- _ASSIGNED TASK_: Please write out exactly, and only, the lines from the first in the material below to the line containing "Open the Beebom Gadgets source chip", both included.

- _MATERIAL TO PROCESS_:
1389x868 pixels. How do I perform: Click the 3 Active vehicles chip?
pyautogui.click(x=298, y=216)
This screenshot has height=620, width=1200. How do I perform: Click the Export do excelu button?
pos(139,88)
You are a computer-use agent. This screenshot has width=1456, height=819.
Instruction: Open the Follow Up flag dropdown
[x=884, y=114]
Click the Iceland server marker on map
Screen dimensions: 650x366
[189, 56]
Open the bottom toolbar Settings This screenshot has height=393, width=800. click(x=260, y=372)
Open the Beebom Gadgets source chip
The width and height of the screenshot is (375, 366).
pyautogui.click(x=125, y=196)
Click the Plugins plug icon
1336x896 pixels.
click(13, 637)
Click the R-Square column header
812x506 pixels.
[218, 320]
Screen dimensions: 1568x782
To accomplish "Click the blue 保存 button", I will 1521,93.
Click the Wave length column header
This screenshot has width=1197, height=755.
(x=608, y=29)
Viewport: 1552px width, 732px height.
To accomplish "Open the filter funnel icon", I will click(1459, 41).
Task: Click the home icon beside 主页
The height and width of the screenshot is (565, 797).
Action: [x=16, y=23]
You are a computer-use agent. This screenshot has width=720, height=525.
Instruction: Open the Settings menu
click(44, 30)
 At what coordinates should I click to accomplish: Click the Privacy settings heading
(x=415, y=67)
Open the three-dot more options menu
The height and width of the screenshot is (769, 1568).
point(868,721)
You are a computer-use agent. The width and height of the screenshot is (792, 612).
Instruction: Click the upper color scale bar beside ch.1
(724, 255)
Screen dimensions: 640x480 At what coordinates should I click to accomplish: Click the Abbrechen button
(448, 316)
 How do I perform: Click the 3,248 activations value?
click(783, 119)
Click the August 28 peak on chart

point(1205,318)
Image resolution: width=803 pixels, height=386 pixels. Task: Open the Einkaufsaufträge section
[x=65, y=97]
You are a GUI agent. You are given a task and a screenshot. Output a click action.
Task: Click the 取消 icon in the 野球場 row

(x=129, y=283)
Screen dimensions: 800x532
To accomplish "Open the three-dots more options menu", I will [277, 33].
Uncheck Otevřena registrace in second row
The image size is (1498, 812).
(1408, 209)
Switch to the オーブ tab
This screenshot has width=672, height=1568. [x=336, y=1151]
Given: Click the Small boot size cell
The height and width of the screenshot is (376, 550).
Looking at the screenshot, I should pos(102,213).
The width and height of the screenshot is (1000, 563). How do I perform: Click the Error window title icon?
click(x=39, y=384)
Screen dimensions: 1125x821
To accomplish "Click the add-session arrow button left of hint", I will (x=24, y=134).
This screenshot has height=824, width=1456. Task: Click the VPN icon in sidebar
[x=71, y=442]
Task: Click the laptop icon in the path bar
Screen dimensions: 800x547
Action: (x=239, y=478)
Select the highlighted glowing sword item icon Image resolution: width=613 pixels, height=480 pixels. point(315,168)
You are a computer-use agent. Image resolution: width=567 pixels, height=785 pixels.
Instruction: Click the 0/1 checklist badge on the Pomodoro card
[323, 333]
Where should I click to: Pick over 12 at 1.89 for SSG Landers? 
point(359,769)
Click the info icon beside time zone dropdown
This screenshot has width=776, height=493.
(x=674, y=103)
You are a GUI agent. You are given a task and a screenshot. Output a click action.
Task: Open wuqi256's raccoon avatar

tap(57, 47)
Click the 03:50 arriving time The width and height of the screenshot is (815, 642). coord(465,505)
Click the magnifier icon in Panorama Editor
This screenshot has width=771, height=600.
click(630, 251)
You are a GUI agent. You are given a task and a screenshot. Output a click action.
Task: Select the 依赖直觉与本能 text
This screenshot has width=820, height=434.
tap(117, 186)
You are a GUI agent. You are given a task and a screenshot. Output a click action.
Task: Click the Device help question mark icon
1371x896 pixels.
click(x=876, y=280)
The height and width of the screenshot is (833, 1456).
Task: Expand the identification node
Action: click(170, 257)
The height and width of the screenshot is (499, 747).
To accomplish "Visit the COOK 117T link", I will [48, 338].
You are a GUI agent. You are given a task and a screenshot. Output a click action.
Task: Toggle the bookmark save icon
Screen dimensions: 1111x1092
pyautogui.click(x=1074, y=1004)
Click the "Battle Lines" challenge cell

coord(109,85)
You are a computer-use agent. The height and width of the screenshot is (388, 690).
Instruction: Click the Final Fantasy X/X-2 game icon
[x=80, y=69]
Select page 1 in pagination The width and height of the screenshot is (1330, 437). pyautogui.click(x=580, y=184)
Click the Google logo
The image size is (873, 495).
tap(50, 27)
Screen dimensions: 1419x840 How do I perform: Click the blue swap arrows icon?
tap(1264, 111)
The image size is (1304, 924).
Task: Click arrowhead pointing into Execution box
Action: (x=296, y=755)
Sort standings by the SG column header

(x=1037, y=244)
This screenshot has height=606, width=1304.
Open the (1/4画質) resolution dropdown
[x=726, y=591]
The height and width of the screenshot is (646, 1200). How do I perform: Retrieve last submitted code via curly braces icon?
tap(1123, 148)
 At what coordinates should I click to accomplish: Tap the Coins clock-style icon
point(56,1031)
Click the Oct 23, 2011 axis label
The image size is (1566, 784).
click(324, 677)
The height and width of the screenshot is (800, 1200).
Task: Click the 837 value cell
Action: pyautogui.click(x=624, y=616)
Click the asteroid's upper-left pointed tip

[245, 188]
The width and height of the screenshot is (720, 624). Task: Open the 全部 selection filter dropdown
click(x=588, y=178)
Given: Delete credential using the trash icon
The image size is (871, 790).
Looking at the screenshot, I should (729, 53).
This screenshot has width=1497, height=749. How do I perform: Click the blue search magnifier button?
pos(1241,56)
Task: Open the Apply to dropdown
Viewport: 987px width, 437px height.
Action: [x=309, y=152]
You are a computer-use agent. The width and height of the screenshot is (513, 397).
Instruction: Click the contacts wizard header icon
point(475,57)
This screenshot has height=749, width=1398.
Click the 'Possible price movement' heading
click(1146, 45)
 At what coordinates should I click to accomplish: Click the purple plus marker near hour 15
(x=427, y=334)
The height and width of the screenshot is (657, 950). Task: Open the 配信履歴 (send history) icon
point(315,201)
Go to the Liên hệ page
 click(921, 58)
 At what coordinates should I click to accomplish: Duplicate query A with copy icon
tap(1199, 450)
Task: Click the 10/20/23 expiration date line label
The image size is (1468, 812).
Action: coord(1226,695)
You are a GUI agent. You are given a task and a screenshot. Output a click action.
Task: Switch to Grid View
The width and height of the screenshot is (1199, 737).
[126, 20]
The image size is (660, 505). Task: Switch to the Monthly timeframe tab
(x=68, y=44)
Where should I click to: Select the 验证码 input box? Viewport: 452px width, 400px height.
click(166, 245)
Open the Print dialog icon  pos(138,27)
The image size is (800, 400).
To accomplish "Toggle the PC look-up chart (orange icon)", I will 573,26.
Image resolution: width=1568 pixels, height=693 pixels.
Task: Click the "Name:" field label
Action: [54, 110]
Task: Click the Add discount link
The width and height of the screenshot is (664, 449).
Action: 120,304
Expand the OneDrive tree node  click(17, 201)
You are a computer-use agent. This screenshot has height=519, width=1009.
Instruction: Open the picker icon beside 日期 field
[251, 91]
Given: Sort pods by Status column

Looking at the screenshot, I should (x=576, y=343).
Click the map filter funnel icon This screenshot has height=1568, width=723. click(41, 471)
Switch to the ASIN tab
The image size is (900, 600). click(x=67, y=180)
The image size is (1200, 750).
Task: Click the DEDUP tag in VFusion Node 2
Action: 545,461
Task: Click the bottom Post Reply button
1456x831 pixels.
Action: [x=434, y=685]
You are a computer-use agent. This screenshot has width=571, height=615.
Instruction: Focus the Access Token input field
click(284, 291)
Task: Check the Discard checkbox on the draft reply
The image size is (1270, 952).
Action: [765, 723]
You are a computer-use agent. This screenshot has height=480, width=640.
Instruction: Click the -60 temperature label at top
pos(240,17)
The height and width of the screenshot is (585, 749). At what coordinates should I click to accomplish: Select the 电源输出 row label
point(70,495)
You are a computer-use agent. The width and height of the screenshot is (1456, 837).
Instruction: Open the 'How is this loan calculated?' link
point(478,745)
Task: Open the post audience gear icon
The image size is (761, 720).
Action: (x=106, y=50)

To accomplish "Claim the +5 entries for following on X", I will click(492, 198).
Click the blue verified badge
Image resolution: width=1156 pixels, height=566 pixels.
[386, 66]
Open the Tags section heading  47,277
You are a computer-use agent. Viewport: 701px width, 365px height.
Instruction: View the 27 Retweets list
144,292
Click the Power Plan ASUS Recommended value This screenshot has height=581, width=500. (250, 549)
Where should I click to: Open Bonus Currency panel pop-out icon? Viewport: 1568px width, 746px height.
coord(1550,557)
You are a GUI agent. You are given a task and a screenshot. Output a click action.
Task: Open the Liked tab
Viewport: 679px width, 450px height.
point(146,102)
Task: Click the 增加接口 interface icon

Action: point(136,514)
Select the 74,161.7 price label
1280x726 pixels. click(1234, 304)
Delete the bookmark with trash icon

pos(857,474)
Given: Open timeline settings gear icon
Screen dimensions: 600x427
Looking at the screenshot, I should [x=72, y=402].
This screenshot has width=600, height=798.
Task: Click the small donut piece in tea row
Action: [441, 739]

- _WRITTEN SOLUTION_:
1389x868 pixels. How do I perform: Click the 3 Active vehicles chip?
pyautogui.click(x=298, y=216)
This screenshot has height=620, width=1200. How do I perform: Click the Export do excelu button?
pos(139,88)
You are a computer-use agent. This screenshot has width=1456, height=819.
Instruction: Open the Follow Up flag dropdown
[x=884, y=114]
Click the Iceland server marker on map
Screen dimensions: 650x366
[189, 56]
Open the bottom toolbar Settings This screenshot has height=393, width=800. click(x=260, y=372)
Open the Beebom Gadgets source chip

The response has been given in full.